The New ARIS Is Out!

The New ARIS Is Out!

ARIS 2008,
the American Religious Identification Survey, has just been released,
and the atheosphere is as giddy as a bunch of schoolgirls upon the
release of Harry Potter and the Adjective Noun.

The most significant finding, IMHO, is that the “Nones”
(atheist/agnostic/no religious preference) are up since 2001,
although nowhere near as dramatically as betwen 1990 and 2001. But
still the fastest-growing segment of the population.
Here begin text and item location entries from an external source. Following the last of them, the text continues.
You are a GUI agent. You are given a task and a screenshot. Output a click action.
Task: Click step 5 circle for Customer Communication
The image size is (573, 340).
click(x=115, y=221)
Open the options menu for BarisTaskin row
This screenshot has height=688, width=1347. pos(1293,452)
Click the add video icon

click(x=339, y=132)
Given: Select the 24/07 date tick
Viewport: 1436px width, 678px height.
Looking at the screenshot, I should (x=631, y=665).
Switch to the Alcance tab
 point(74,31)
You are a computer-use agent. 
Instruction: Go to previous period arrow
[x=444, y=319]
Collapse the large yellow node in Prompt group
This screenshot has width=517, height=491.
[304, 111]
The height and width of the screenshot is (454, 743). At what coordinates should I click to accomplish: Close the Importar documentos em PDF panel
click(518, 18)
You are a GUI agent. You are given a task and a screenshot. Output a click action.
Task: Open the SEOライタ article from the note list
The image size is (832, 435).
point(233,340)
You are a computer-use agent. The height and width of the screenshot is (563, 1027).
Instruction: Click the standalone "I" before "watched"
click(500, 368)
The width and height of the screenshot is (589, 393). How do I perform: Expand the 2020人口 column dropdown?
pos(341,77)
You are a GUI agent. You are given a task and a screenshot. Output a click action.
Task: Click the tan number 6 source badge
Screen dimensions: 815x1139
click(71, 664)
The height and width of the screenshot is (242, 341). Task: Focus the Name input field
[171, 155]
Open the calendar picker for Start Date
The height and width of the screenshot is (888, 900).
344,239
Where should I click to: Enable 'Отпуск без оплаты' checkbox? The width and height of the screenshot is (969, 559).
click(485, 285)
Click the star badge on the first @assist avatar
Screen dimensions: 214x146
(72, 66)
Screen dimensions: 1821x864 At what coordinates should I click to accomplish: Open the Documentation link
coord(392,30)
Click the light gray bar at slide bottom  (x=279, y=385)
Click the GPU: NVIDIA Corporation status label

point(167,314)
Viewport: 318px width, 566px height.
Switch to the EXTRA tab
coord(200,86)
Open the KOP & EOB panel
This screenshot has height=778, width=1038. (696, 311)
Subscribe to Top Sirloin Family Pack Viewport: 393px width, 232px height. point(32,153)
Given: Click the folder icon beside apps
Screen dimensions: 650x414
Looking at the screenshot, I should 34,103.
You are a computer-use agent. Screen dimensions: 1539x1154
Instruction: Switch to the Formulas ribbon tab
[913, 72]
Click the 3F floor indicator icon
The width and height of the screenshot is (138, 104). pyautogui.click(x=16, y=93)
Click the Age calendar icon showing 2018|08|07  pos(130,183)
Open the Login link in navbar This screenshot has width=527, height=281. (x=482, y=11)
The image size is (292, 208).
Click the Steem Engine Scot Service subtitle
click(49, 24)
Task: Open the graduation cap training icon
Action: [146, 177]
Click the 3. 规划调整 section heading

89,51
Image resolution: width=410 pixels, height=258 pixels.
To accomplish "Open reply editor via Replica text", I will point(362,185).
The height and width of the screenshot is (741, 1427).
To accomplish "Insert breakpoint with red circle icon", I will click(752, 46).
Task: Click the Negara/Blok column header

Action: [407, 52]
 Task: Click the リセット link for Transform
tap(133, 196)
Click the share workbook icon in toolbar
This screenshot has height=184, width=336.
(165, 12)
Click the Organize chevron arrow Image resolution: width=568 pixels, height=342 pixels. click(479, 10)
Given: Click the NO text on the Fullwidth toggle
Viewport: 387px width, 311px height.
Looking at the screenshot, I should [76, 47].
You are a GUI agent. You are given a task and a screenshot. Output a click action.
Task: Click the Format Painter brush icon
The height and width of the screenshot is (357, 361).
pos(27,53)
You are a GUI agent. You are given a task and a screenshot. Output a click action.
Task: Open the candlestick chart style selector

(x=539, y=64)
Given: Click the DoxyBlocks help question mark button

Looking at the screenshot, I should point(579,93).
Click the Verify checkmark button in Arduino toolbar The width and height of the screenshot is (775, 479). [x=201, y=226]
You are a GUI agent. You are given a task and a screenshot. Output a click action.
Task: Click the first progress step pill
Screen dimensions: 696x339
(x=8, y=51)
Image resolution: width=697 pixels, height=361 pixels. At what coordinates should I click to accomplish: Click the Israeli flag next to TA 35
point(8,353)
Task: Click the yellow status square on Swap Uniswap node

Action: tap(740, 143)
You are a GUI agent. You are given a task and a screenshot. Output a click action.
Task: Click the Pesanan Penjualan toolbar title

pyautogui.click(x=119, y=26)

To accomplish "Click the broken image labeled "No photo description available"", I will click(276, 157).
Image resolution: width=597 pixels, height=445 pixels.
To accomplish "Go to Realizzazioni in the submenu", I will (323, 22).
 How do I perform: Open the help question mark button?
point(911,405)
One new feature is that, unlike the 1990 and 2001 ARISes, the 2008
survey asked “what do you believe?”-type questions, rather than just
“what do you call yourself?”

Table 3
in the
full report
(p. 5) lists atheists as comprising 0.7% of the US population, and
agnostics at 0.9%. However,
table 4
(p. 8) lists people’s answers to
the question of whether there is a god: “There is no such thing”
(atheism) comes in at 2.3%, “There is no way to know” (proper
agnosticism) at 4.3%, and “I’m not sure” (common agnosticism) at 5.7%.
(IMHO it might be interesting to see how many people haven’t really
thought about it. Maybe next time.)

In other words, there are a bunch of people who are atheists and
agnostics, but don’t call themselves that. Presumably they either just
call themselves “None of the above”, “No religion”, or “Spiritual, but
not religious”; or else they’re members of religious groups that allow
that kind of latitude, such as Buddhism or Taoism.

Table 7
(p. 11) shows that religion is stronger among women than men. In most
religions listed, there are more women than men. “None” is an
exception to this rule (as are “Eastern Religions”, “Muslim”, and “New
Religious Movements/Other”), but the skew is most pronounced: 60% of
Nones are male vs. 40% female.

Update, 16:14: USA Today has a nice
interactive graph
of the survey results.

I’m guessing that the sharp drop in “Other religions” in Wyoming, and of “Don’t know/Refuse” in Delaware represent statistical anomalies (i.e., they happened to get a bad batch of poll respondents), rather than real demographic trends.